For both conversations, they came to our home to talk with us and get to know us a bit. The first person we talked to was part of a doula organization. I liked her personally and the services they offered, but also felt that she seemed to still be figuring things out. The thing that was their big brag was that when you sign with them, you get two doulas that you get to know during your pregnancy, and whoever is on call when you go into labor is your person. From her perspective, this was a major win–you wouldn’t run into a situation where you just straight up didn’t have a doula. This wasn’t a win for me and my husband though, because if I were to not get the one I hoped for during go-time…I’d be a nightmare bitch to deal with. Know thyself.
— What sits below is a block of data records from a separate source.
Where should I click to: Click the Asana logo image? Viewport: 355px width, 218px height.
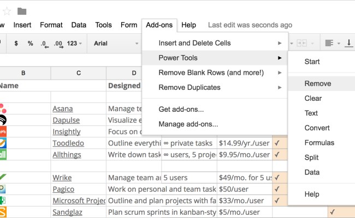3,108
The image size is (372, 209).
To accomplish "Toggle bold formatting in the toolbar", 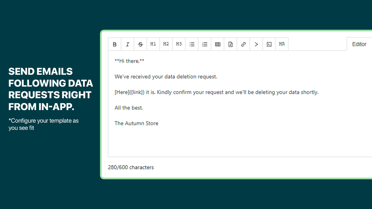I will point(115,44).
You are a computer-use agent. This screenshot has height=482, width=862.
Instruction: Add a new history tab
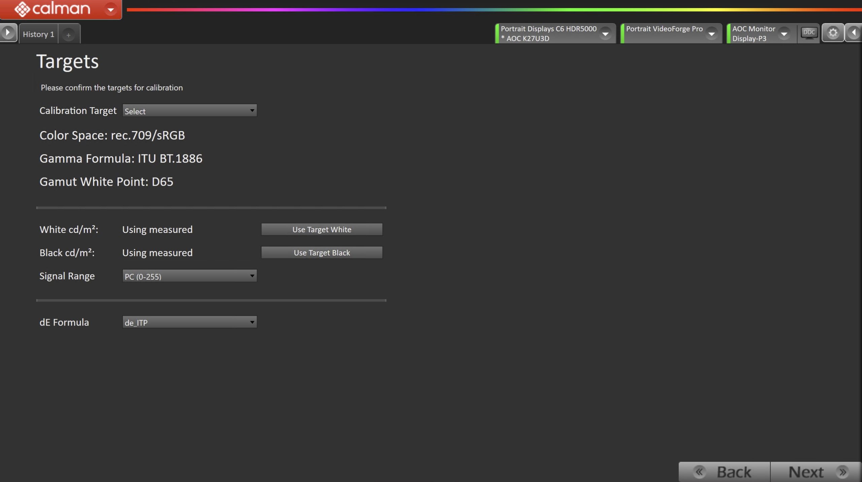click(x=68, y=35)
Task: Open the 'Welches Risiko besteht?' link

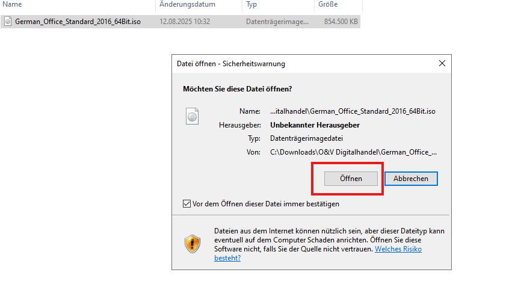Action: click(x=398, y=249)
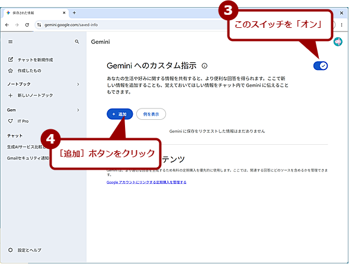Click the settings gear icon 設定とヘルプ

(11, 250)
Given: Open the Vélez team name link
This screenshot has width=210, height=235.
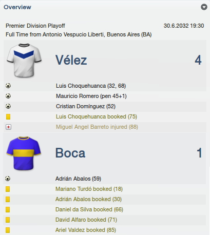Looking at the screenshot, I should pyautogui.click(x=71, y=60).
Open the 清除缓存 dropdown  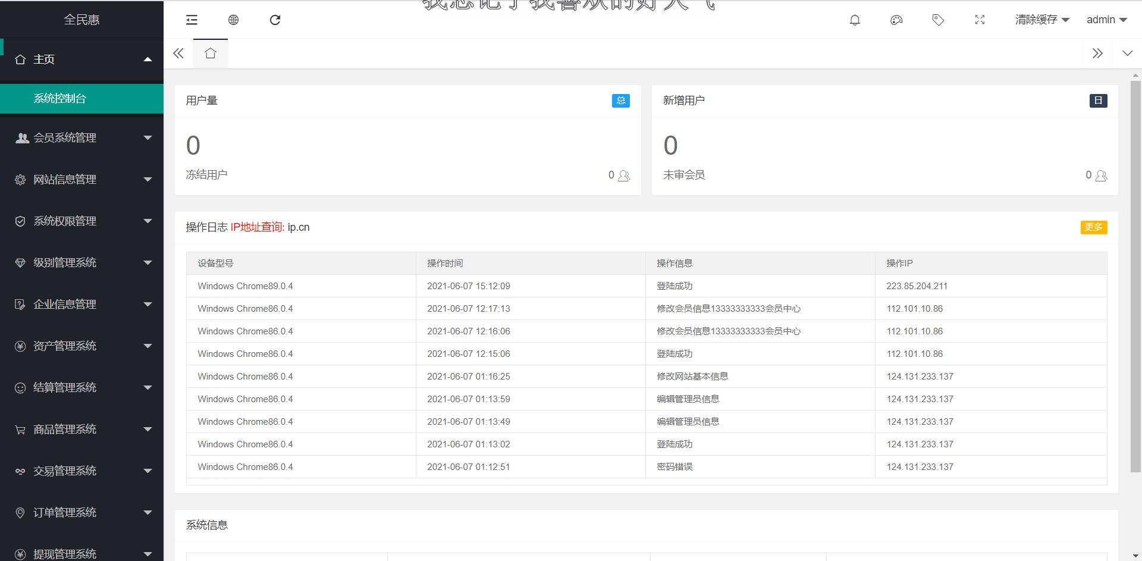coord(1041,20)
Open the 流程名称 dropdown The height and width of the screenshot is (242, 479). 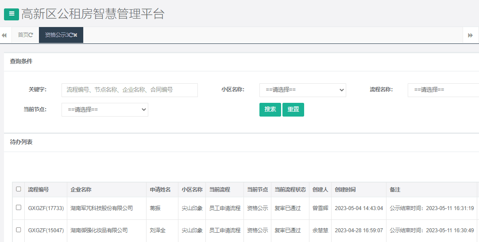443,90
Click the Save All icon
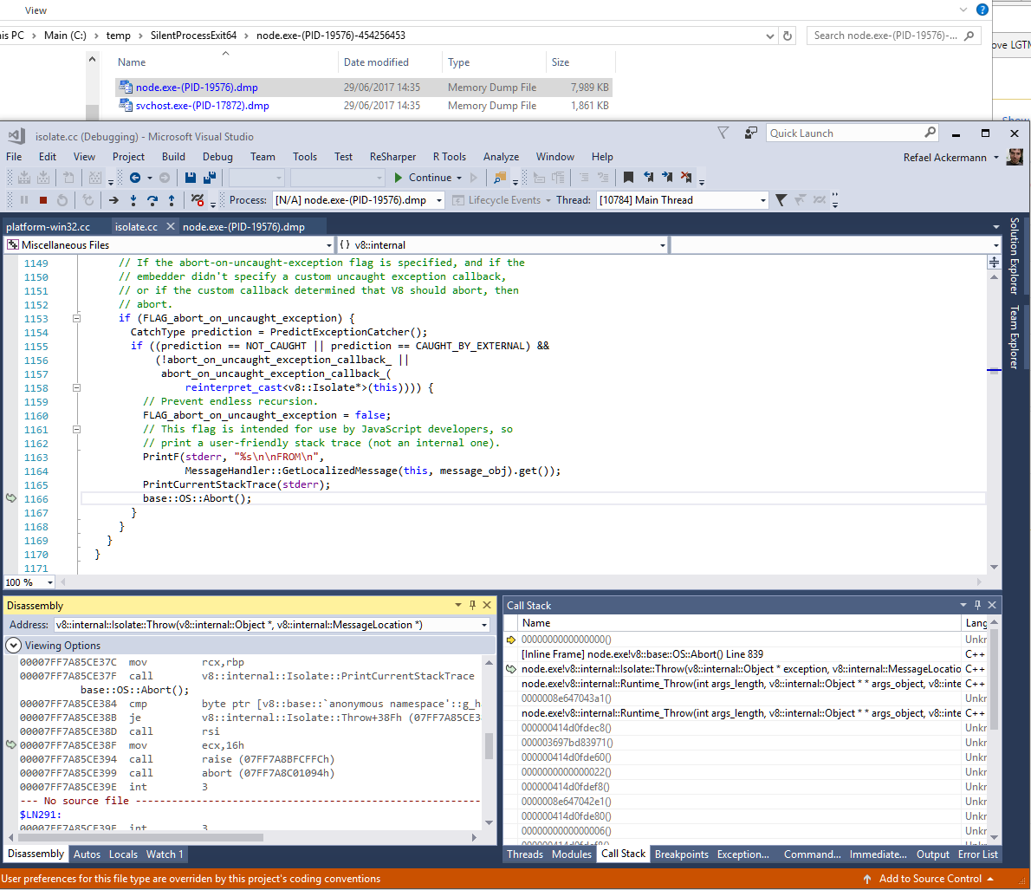This screenshot has height=890, width=1031. point(210,178)
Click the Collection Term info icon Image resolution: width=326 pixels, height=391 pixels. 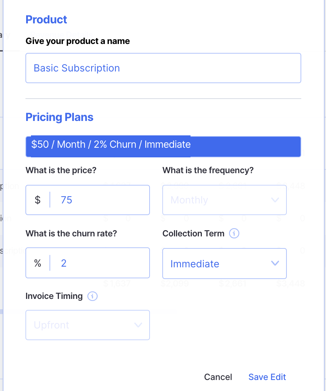(234, 234)

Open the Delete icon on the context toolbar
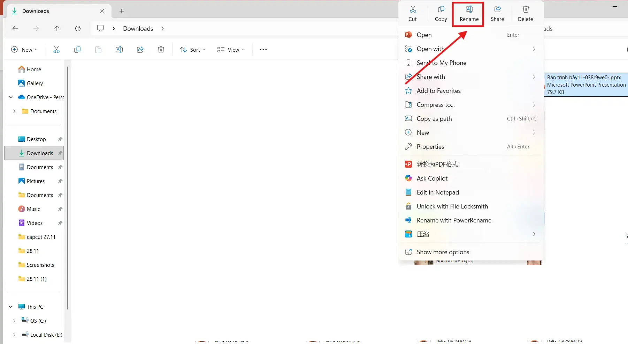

The next one we interviewed was an instant win. She’s warm, extremely experienced, easy to talk to, and had a lot to say about advocacy in the birth room, taking back your birth, and prioritizing the things you want while staying open to the process. I appreciated her straightforwardness and how comfortable she was talking about her work–she wasn’t trying to impress us, she was just telling us like it is. You could just tell she is someone who supremely knows what she’s doing and wants genuinely to get to know and help you. We ended up knowing some of the same people, which was fun and gave some common ground, and also ended up, somehow, on some pretty personal topics related to family and things like that. The fact that we had that instant comfort level and connection was the selling point for me. Her knowledge was obvious, but what really did it was the personal connection. I could tell she would be someone who would have solutions or ideas for issues during labor, not someone who was going to need to consult a guidebook to figure it out. She also only takes two clients a month and has never missed a birth. That track record was a winner. I feel 100% confident in the choice that we made and am legit excited to go into labor.